**Problem requirements:**
I would like every entry below written out exactly.

**Data for this exercise:**
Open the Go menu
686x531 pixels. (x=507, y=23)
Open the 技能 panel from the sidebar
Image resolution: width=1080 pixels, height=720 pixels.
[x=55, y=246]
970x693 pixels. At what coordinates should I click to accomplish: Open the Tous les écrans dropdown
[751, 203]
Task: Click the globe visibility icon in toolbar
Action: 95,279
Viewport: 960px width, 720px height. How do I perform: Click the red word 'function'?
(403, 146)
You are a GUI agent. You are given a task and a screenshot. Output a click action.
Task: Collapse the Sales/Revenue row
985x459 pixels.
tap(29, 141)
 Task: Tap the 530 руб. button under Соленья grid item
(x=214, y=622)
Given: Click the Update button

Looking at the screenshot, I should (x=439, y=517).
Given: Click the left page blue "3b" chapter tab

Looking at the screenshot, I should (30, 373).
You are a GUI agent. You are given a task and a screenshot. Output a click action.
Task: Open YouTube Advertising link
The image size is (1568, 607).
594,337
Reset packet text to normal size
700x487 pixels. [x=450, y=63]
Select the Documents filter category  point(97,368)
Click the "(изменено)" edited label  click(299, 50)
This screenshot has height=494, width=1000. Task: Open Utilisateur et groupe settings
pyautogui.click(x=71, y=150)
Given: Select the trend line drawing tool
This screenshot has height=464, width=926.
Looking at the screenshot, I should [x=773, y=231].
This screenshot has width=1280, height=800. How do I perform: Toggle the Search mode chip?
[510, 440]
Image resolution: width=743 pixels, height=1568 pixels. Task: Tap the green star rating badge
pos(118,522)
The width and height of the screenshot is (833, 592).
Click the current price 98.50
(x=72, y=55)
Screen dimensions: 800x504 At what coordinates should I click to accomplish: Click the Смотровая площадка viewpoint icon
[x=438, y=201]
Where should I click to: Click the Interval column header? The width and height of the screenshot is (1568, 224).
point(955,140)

**Written solution:**
Open the Go menu
686x531 pixels. (x=507, y=23)
Open the 技能 panel from the sidebar
Image resolution: width=1080 pixels, height=720 pixels.
[x=55, y=246]
970x693 pixels. At what coordinates should I click to accomplish: Open the Tous les écrans dropdown
[751, 203]
Task: Click the globe visibility icon in toolbar
Action: 95,279
Viewport: 960px width, 720px height. How do I perform: Click the red word 'function'?
(403, 146)
You are a GUI agent. You are given a task and a screenshot. Output a click action.
Task: Collapse the Sales/Revenue row
985x459 pixels.
tap(29, 141)
 Task: Tap the 530 руб. button under Соленья grid item
(x=214, y=622)
Given: Click the Update button

Looking at the screenshot, I should (x=439, y=517).
Given: Click the left page blue "3b" chapter tab

Looking at the screenshot, I should (30, 373).
You are a GUI agent. You are given a task and a screenshot. Output a click action.
Task: Open YouTube Advertising link
The image size is (1568, 607).
594,337
Reset packet text to normal size
700x487 pixels. [x=450, y=63]
Select the Documents filter category  point(97,368)
Click the "(изменено)" edited label  click(299, 50)
This screenshot has height=494, width=1000. Task: Open Utilisateur et groupe settings
pyautogui.click(x=71, y=150)
Given: Select the trend line drawing tool
This screenshot has height=464, width=926.
Looking at the screenshot, I should [x=773, y=231].
This screenshot has width=1280, height=800. How do I perform: Toggle the Search mode chip?
[510, 440]
Image resolution: width=743 pixels, height=1568 pixels. Task: Tap the green star rating badge
pos(118,522)
The width and height of the screenshot is (833, 592).
Click the current price 98.50
(x=72, y=55)
Screen dimensions: 800x504 At what coordinates should I click to accomplish: Click the Смотровая площадка viewpoint icon
[x=438, y=201]
Where should I click to: Click the Interval column header? The width and height of the screenshot is (1568, 224).
point(955,140)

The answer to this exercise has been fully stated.